By 1474, Sir Henry Vernon was a member of Edward IV’s household and serving in parliament. In 1483 Vernon arrived in London for young Edward V’s coronation but found himself attending Richard III’s crowning instead. He became an Esquire of the Body, a kind of male equivalent of a lady-in-waiting: a trusted person and he was in receipt of a number of grants at this time. However, it should be noted that Richard III promised Sir Henry death, and even worse – confiscation of his lands, if he didn’t fight for him in 1485 after news of Henry Tudor’s landing in Wales arrived. Skidmore suggests many of the nobility and gentry fought on Richard’s side under duress. There is neither the time nor post space for a discussion about the accuracy of the statement. Suffice it to say Sir Henry Vernon filed his summons dated August 11 1485 from Richard and seems to have turned up in Leicestershire where he is named as one of Richard’s knights in the ballad entitled Bosworth Field although there is no other proof that he took part in the battle. In part this was because Henry VII didn’t follow the pattern of attainder and land confiscation that had gone before – he had other plans for keeping the nobility in check.
Vernon recognising which way the wind was blowing, made his peace with Henry Tudor and was at the Battle of Stoke in 1487 on the side of the Tudors. He doesn’t seem to have looked back. He was appointed governor to young Prince Arthur in Ludow and built a new home at Tong although tradition says that the young prince spent a lot of time at Haddon Hall in Derbyshire. Vernon witnessed the young prince’s marriage to Catherine of Aragon.
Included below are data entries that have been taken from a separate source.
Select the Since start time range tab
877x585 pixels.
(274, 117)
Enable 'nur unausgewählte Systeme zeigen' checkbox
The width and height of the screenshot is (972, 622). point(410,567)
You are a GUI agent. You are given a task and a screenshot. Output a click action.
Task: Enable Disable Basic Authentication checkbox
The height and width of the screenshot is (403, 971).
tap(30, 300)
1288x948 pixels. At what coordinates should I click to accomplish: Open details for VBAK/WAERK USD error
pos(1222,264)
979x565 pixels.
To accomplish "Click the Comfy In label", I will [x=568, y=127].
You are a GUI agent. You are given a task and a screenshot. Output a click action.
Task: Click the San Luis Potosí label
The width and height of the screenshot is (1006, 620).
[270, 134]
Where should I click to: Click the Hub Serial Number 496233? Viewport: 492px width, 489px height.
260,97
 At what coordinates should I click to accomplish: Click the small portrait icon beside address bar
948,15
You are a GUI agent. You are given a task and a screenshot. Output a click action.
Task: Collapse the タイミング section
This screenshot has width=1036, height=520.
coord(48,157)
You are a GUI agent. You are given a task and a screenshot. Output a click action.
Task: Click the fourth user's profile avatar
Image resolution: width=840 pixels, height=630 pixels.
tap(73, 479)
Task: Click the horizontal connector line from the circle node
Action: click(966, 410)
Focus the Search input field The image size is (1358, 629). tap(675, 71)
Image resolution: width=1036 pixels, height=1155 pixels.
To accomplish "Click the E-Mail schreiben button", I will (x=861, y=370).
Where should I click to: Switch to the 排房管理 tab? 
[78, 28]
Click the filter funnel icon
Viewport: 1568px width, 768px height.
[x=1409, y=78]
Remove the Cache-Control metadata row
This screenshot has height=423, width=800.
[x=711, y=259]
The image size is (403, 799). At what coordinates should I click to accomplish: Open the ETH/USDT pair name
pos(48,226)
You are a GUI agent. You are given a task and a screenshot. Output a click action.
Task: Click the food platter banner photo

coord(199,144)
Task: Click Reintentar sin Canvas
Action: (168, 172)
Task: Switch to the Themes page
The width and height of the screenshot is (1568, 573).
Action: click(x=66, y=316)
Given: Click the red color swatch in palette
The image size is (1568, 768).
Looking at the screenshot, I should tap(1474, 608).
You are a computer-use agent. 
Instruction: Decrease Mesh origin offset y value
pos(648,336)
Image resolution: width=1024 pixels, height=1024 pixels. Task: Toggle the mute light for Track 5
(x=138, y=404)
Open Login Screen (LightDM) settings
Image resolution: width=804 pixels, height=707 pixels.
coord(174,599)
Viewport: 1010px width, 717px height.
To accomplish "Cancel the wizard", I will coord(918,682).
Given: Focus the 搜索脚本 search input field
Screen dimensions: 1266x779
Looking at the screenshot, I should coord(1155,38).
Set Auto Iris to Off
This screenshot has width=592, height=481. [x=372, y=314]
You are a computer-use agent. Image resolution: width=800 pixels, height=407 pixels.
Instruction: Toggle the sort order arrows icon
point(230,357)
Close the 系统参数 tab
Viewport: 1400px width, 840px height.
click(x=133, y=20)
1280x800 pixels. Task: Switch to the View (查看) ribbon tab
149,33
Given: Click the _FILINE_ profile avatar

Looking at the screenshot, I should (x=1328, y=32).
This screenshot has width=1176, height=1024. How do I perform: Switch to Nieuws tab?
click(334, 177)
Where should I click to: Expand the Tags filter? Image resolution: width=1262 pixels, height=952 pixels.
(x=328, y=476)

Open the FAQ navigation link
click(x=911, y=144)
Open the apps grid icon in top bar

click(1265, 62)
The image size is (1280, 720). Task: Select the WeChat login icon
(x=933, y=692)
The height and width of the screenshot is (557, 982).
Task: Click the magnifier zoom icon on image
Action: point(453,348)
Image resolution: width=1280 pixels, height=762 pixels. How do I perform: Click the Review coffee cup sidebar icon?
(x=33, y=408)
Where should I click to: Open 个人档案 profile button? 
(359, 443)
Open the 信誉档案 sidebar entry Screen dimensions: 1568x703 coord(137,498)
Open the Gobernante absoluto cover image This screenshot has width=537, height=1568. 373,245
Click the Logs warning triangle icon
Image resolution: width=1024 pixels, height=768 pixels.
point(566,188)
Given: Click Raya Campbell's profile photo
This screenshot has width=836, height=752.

Sir Henry died 13 April 1515 before any difficulties as to the legality of Arthur’s younger brother Henry VIII’s marriage to Arthur’s widow could trouble him. His monument can be found in Tong Church along side his wife who died in 1494. She was Anne Talbot, a daughter of the earl of Shrewsbury. Double click on the image to open a new window to find out more about Sir Henry Vernon’s tomb.
Skidmore, Chris. (2013) Bosworth – the Birth of the Tudors. London: Weidenfeld and Nicholson
Henry Hastings, born in 1535, was the great grandson of Margaret, Countess of Salisbury – the redoubtable lady who defied the executioner in the Tower of London , and as the very entertaining Yeoman of the Guard explained during my visit, “had it away on her toes.” She was in her 80s at the time and about to be the victim of judicial murder. He was descended from the Pole family so was a Plantagenet, Margaret was the niece of King Edward IV. It was a bloodline that did rather mean that his family was prone to sudden death by beheading. Both his maternal grandparents had suffered a similar fate and his two times great grandfather the Duke of Clarence was the chap who suffered an unfortunate end in a vat of malmsey.
Henry loyal to the Tudors and his country was a protestant with puritan tendencies having spent much of his childhood as companion to King Edward VI. He was even married to the Duke of Northumberland’s daughter Catherine Dudley (making him a brother-in-law to Robert Dudley, Earl of Leicester). Upon his father’s death he became the Third Earl of Huntingdon.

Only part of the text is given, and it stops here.